Professor Russell J. Hemley’s research explores the chemistry of materials over a broad range of thermodynamic conditions from low to very high pressures with application to condensed matter physics, earth and planetary sciences, and materials science. His accomplishments include discoveries of new phenomena in dense hydrogen at megabar pressures. He is also a world leader in the continued development of high-pressure techniques.
He received his BA from Wesleyan University (1977) and did his graduate work in physical chemistry at Harvard University (MA, 1980; PhD, 1983). After a post-doctoral fellowship at Harvard (1983-84), he joined the Geophysical Laboratory at the Carnegie Institution of Washington, as a Carnegie Fellow (1984-86) and Research Associate (1986-87). He became a Staff Scientist in 1987 and in 2007 he became Director of the Geophysical Laboratory. He has been a visiting Professor at the Johns Hopkins University (1991-92) and at the Ecole Normale Superieure, Lyon (1996).

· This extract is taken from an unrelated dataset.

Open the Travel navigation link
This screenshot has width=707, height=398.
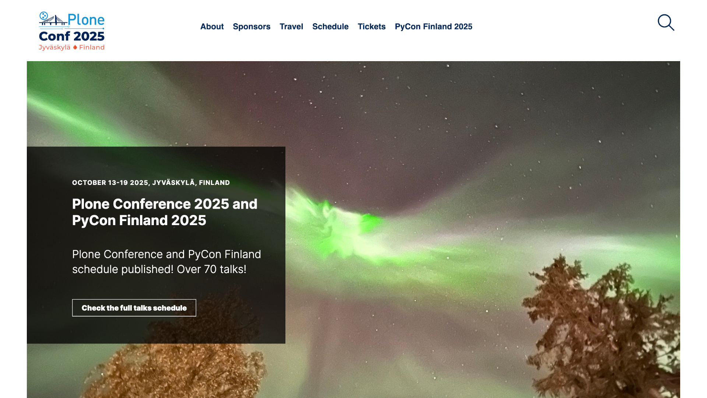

Dr. Hemley is a Fellow of the American Physical Society, the American Geophysical Union, and the American Academy of Arts and Sciences. He was elected as a member of the National Academy of Sciences (2001). He was the recipient of the Mineralogical Society of America Award (1990), the Balzan Prize in Mineral Physics (2005), and the Percy W. Bridgman award (2009). He is a Corresponding Fellow of the Royal Society of Edinburgh (2008) and Honoris Causa Professor of the Russian Academy of Sciences (2008). He is the author of over 580 publications.